There is a LOT of pain right now from a relatively modest selloff in markets since the middle of this month. Cope-posts on X are rising by the hour!
Now, since the dawn of time, if what you own is in essence the S&P500, the Nasdaq or the Dow Jones, patience has got you your money back. But only if you didn’t sell at the lows and then get brain fog as to when to buy back in, which is another trait common to all types of investor and trader. And if what you own isn’t the major US indices then there’s a good chance that stocks or ETFs you own don’t have a track record of always making new all-time-highs if you just wait. So doing nothing isn’t always the best plan.
There are two headline methods of risk management to my mind.
1 - When market weakness hits, reduce exposure by moving to a heavy cash allocation in accounts. When markets firm up, redeploy this cash into long positions that have found support.
2 - When market weakness hits, hedge your long positions. If you can hedge perfectly, you achieve two things. Firstly, you suspend time. In a perfect hedge, if markets are selling off, the long side will fall but the short side will rise. For instance if you own $QQQ and $PSQ in equal measure, $QQQ will fall but $PSQ will rise. Net change to your account balance, zero. Secondly, you have the opportunity to actually make money from the selloff.
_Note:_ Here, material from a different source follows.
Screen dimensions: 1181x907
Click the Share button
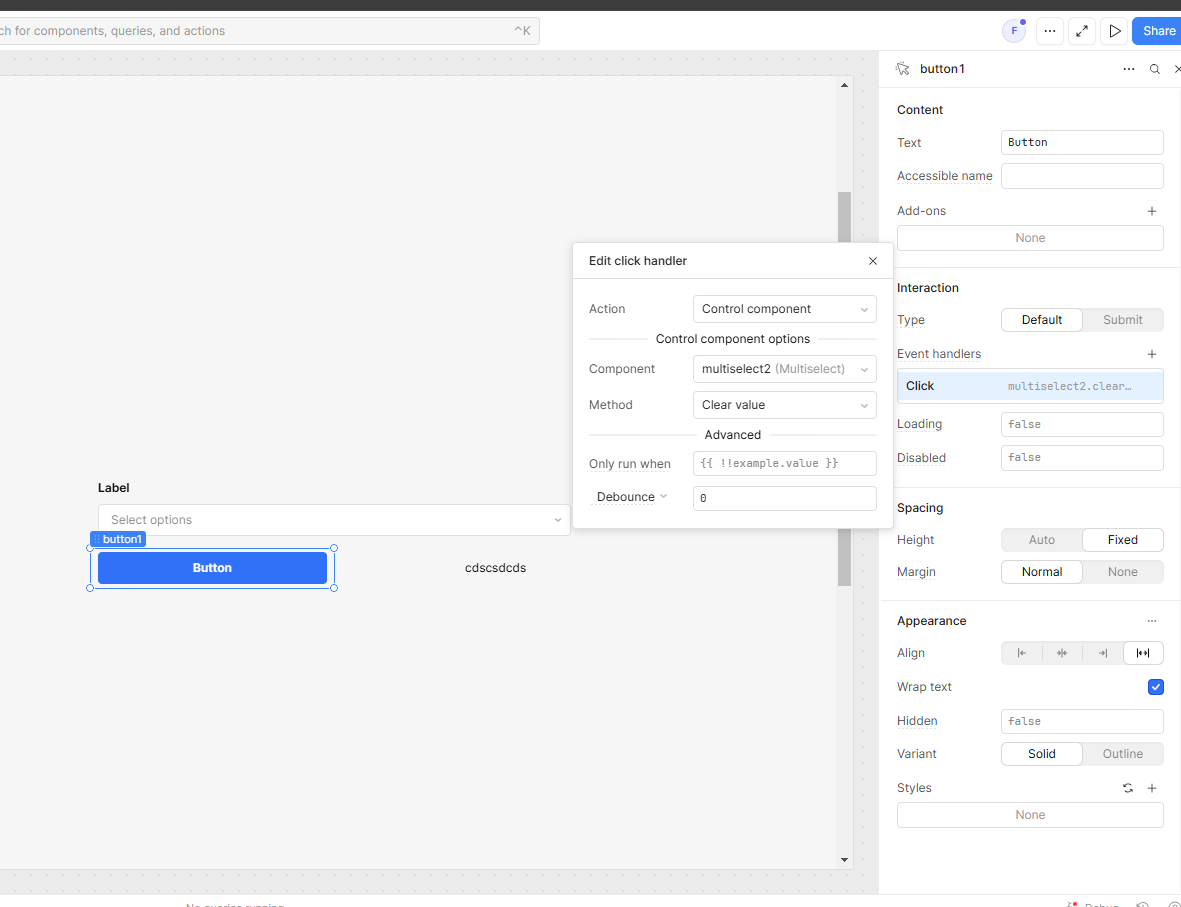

As the profit accrues to, in this instance, $PSQ, you can sell $PSQ to cash that gain; then take the realized profit and use it to add to $QQQ at the lows.
Move To Cash
We all understand selling some positions and moving to cash - it’s a statement of the obvious. It’s hard to achieve but then everything in investing and trading is hard until you become skilled at it.
I truly believe anyone who is moderately numerate can be a skilled investor or trader, but most people prevent themselves from achieving this by over-thinking things, reading too much news, and having too many opinions about what “should” be happening in markets.
You can learn to spot local- and long-term highs and lows in markets and stocks by understanding stock charts. Yes, charts. Not p/e ratios, ARR, revenue growth rates, Fed policy, options Greeks or any other out-there strategy. Just a simple price and volume chart with a few pattern-recognition methods is all you need. Used correctly - and without emotion, this being key - you can learn to see tops approaching and to lighten up on securities ahead of time. You won’t get it right every time, you won’t call tops perfectly, you will make mistakes - but executed with even a modicum of skill, this method will keep you safer than sitting in the corner and hoping things get better (which is the dominant risk management strategy amongst more investors than you might think!).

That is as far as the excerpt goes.